§ TEXT PASSAGE:
○ ○ ○
Consider a complete graph G with n vertices.
Each vertex is indexed by [n] = {1,2,3...n} where n >= 4.
In this case, a Hamiltonian cycle is determined only by the collection of edges it contains, and we do not need to consider its orientation or starting point.
Question:
- How many Hamiltonian cycles are there in G?
- How many Hamiltonian cycles in G contains the edge {1,2}?
- How many Hamiltonian cycles in G contains the edge {1,2} and {2,3}?
- How many Hamiltonian cycles in G contains the edge {1,2} and {3,4}?
- Suppose that M is a set of k <= (n/2) edges, in which no two edges in M share a vertex. How many Hamiltonian cycles contain all edges in M? Give answer in terms of k and n
- How many Hamiltonian cycles in G do not contain the edge {1,2}, {2,3} and {3,4}?
The question really clusters into two parts.
PART 1: How do I discount "orientation" and "starting point"?
This has to do with 1, 2, 3, 4, and 6.
I can calculate the combinations of edges there can be, but that's not what they're asking. They only want the combinations that form a Hamiltonian cycle.
Additionally, I don't see how you can just know whether a Hamiltonian cycle has crossed through a certain edge.
The more I think about it, the more I feel this is about combinatorial numbers as opposed to graph theory. Are they trying to trick me?
PART 2: How many cycles contain a set of edges that do not share a vertex.
This has to do with question 5, specifically.
My first response is "none..."?
If the graph is a complete graph, then all edges share a vertex at some point right? In that case, M seems to be an empty set and there are no Hamiltonian cycles that cover it. But that doesn't feel right at all...
○ ○ ○
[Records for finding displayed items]
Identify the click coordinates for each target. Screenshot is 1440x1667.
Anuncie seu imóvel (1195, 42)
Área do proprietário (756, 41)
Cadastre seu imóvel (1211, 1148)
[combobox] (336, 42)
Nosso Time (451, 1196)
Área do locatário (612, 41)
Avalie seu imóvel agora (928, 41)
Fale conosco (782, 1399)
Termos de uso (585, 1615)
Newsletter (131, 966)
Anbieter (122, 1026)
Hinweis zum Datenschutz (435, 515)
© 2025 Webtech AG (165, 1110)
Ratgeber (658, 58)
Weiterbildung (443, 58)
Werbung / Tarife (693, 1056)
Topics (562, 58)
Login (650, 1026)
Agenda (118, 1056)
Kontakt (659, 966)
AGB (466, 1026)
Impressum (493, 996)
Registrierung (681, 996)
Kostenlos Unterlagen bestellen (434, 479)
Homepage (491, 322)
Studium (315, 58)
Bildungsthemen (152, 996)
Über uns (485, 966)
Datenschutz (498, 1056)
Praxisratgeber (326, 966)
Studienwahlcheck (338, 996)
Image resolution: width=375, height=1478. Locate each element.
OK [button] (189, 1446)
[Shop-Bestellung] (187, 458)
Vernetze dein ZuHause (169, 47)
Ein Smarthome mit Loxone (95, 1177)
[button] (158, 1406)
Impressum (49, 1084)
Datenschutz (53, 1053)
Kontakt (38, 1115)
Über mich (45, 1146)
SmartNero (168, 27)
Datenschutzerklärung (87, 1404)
○ ○ ○
§ WHAT THE TASK ASKS: Write out the part of the Hamiltonian cycle post from "I can calculate" to "right at all..." word for word.

§ SOLUTION FOR THIS TASK:
I can calculate the combinations of edges there can be, but that's not what they're asking. They only want the combinations that form a Hamiltonian cycle.
Additionally, I don't see how you can just know whether a Hamiltonian cycle has crossed through a certain edge.
The more I think about it, the more I feel this is about combinatorial numbers as opposed to graph theory. Are they trying to trick me?
PART 2: How many cycles contain a set of edges that do not share a vertex.
This has to do with question 5, specifically.
My first response is "none..."?
If the graph is a complete graph, then all edges share a vertex at some point right? In that case, M seems to be an empty set and there are no Hamiltonian cycles that cover it. But that doesn't feel right at all...